Could you rewrite the part of the material that opens with the line containing "Task: Open the tranz.DSN file in explorer" and closes with the line containing "Action: (x=53, y=351)", requests included, shifting every answer coordinate up by 149 and leaving the pictures out?

▶ _Exercise inputs_
--- start ---

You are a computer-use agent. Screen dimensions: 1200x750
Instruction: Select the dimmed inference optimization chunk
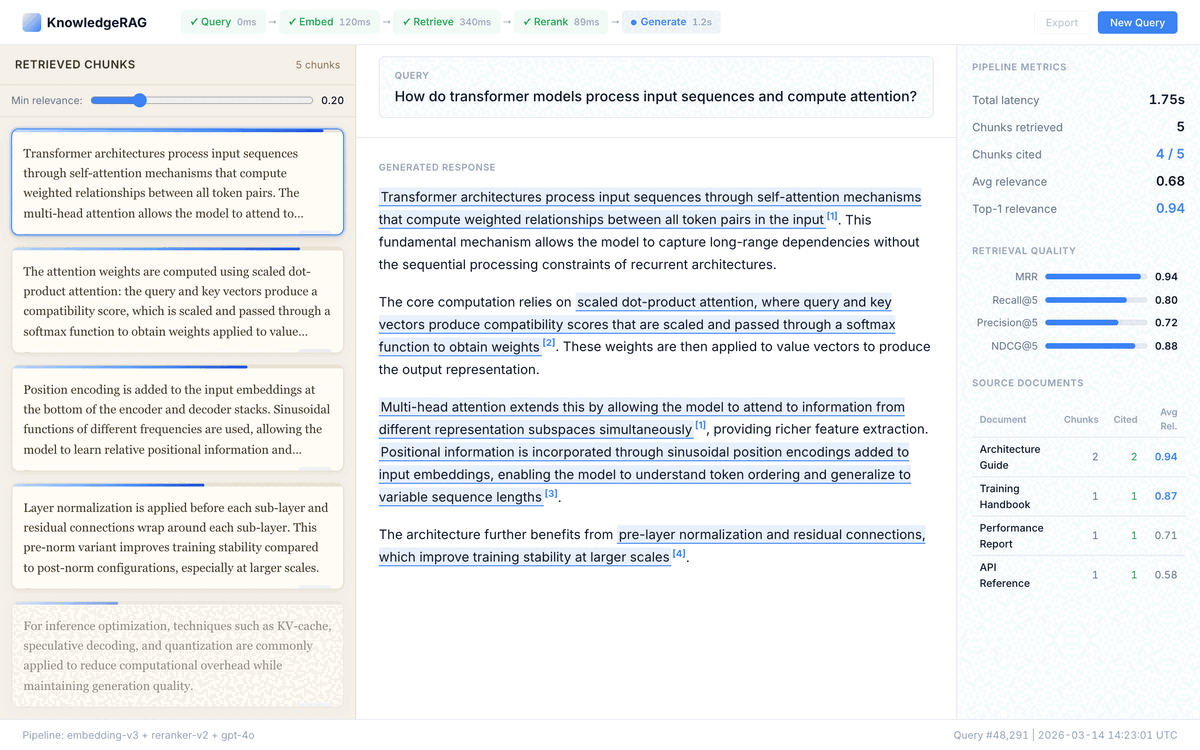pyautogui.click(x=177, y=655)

--- end ---
--- start ---

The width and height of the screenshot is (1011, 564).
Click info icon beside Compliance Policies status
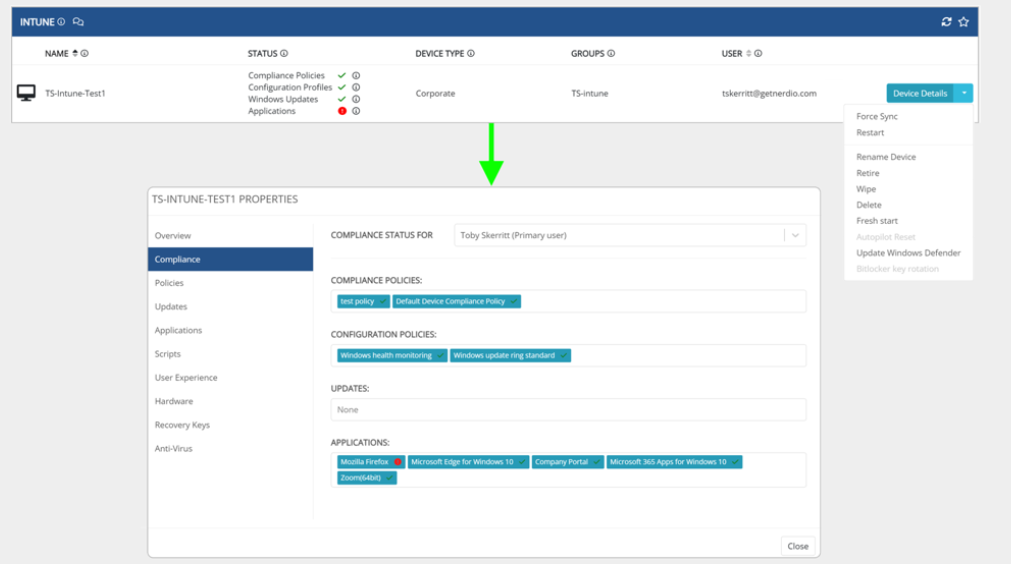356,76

--- end ---
--- start ---

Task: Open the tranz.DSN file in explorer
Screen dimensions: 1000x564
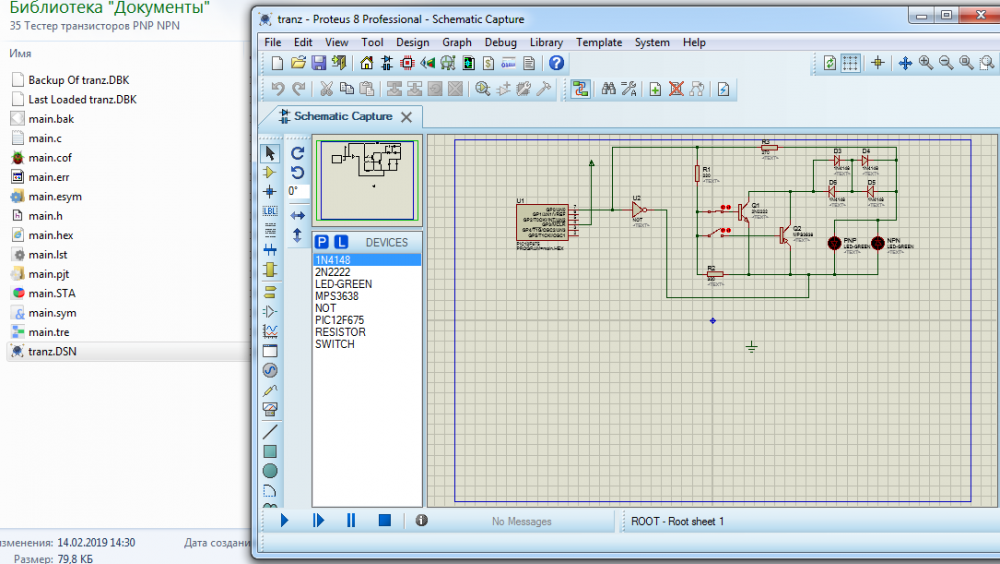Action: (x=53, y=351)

--- end ---

▶ _Reply_
Task: Open the tranz.DSN file in explorer
Screen dimensions: 1000x564
Action: (x=202, y=500)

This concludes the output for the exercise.